= WORK INSTRUCTIONS =
Print, exactly as written, the line in the entries below that contains "The image size is (550, 318)." and every line after it up to and including the last. Omit pictures.

Start of SOURCE DATA

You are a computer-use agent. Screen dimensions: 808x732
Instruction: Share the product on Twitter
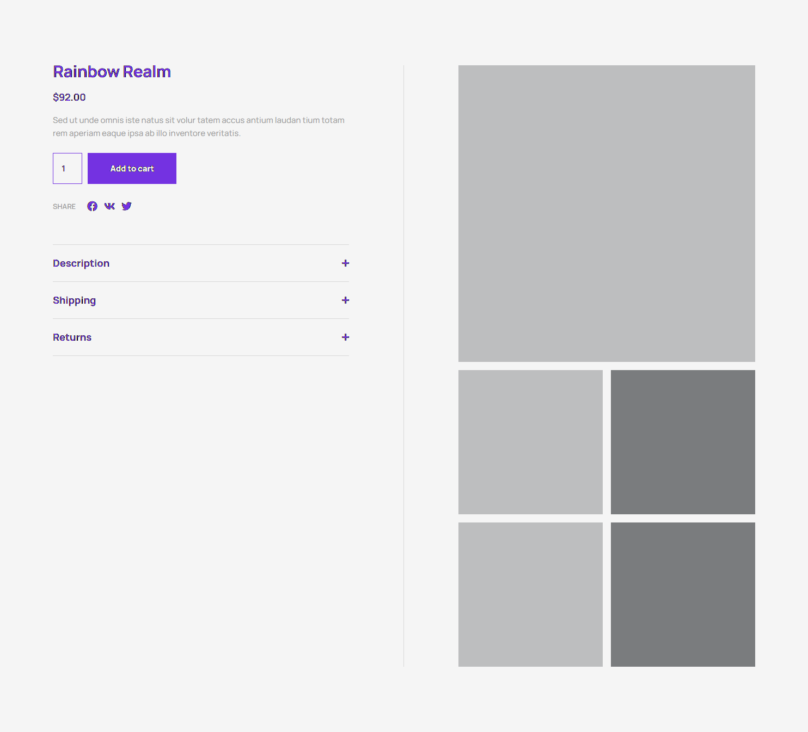tap(126, 206)
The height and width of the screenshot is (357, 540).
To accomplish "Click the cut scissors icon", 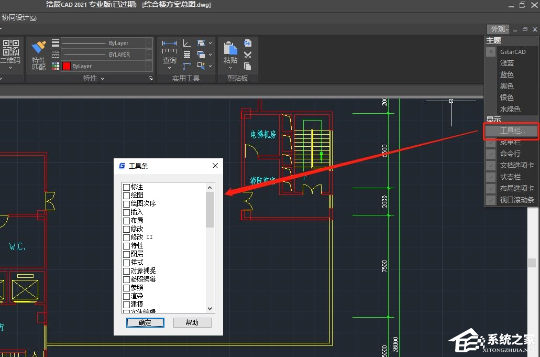I will click(247, 55).
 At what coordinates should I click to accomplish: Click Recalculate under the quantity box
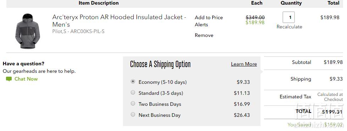click(x=289, y=27)
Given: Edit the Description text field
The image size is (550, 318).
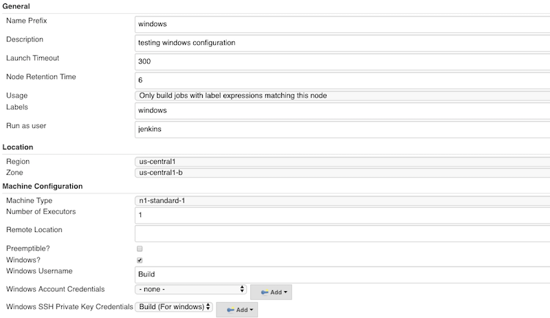Looking at the screenshot, I should pyautogui.click(x=342, y=43).
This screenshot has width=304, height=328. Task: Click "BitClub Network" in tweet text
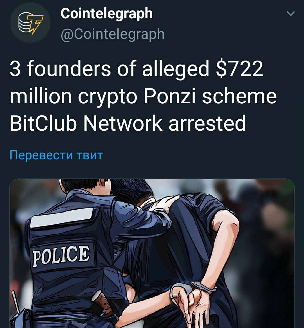tap(86, 123)
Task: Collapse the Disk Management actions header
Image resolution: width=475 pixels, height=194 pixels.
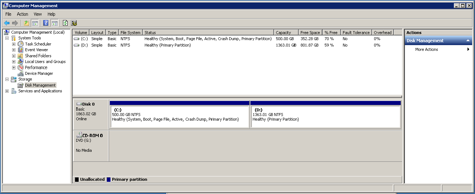Action: 468,41
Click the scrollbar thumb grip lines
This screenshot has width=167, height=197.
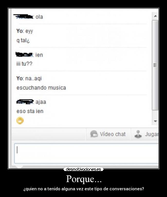coord(155,65)
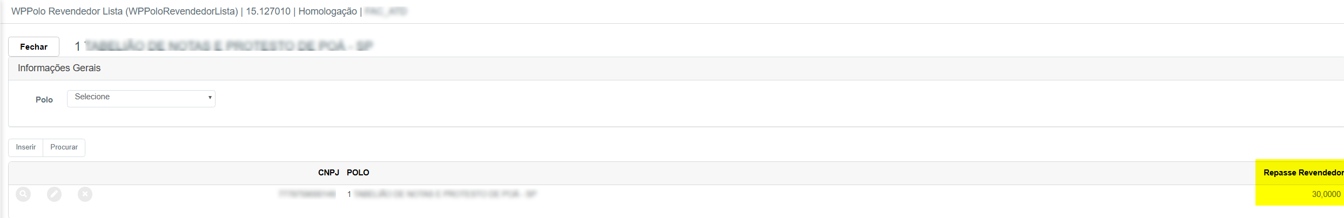1344x218 pixels.
Task: Click the magnifier view icon in the row
Action: pyautogui.click(x=23, y=194)
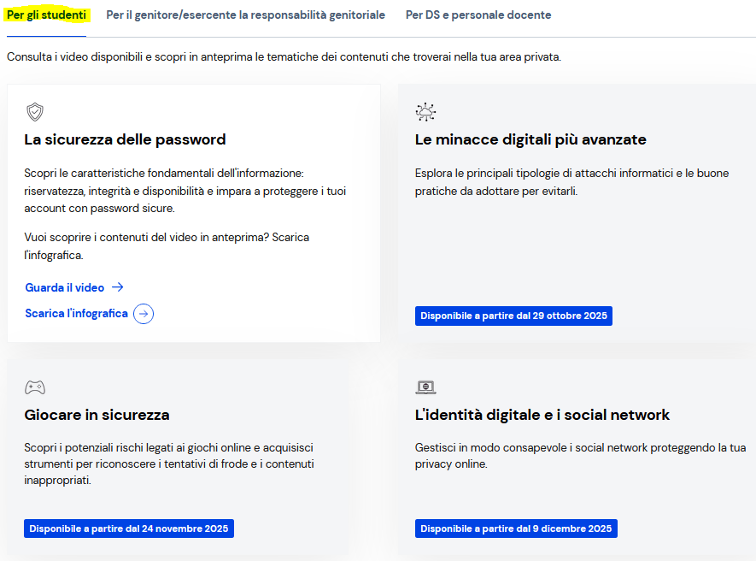756x561 pixels.
Task: Click La sicurezza delle password heading
Action: coord(125,139)
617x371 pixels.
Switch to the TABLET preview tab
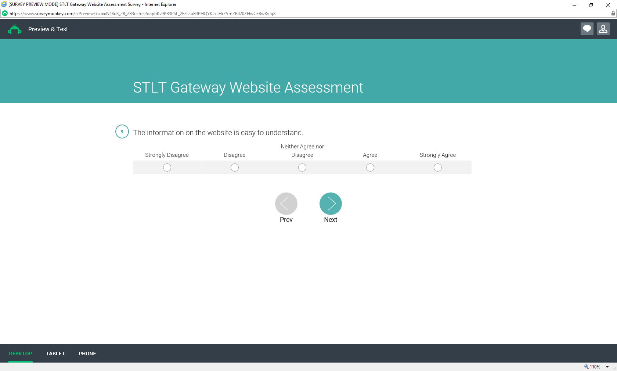pos(55,353)
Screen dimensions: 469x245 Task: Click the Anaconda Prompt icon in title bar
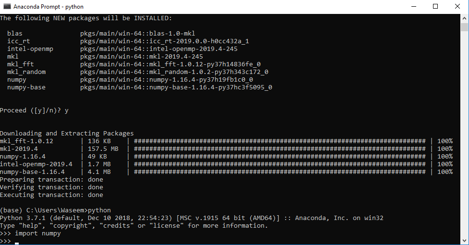[6, 7]
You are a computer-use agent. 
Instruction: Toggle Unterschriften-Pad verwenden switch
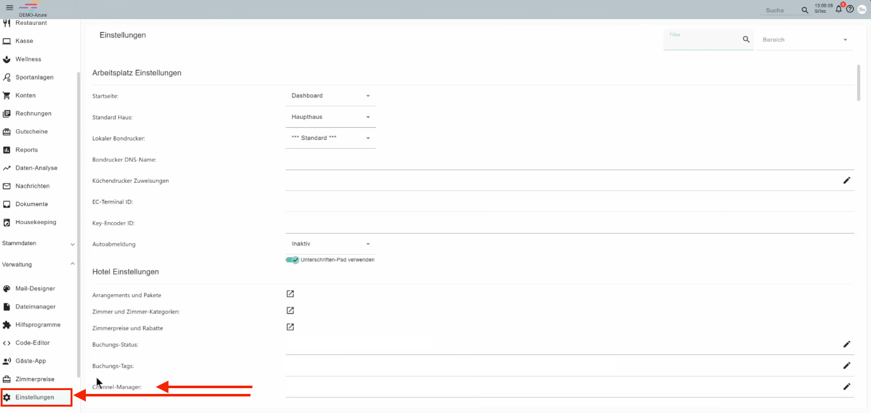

End of SOURCE DATA

= EXERCISE RESULT =
The image size is (550, 318).
Looking at the screenshot, I should pyautogui.click(x=342, y=43).
This screenshot has width=304, height=328. Task: Click "BitClub Network" in tweet text
tap(86, 123)
Task: Collapse the Disk Management actions header
Image resolution: width=475 pixels, height=194 pixels.
Action: 468,41
Click the scrollbar thumb grip lines
This screenshot has width=167, height=197.
coord(155,65)
1344x218 pixels.
Task: Click the magnifier view icon in the row
Action: pyautogui.click(x=23, y=194)
756x561 pixels.
Task: Click La sicurezza delle password heading
Action: coord(125,139)
617x371 pixels.
Switch to the TABLET preview tab
pos(55,353)
Screen dimensions: 469x245 Task: Click the Anaconda Prompt icon in title bar
[6, 7]
You are a computer-use agent. 
Instruction: Toggle Unterschriften-Pad verwenden switch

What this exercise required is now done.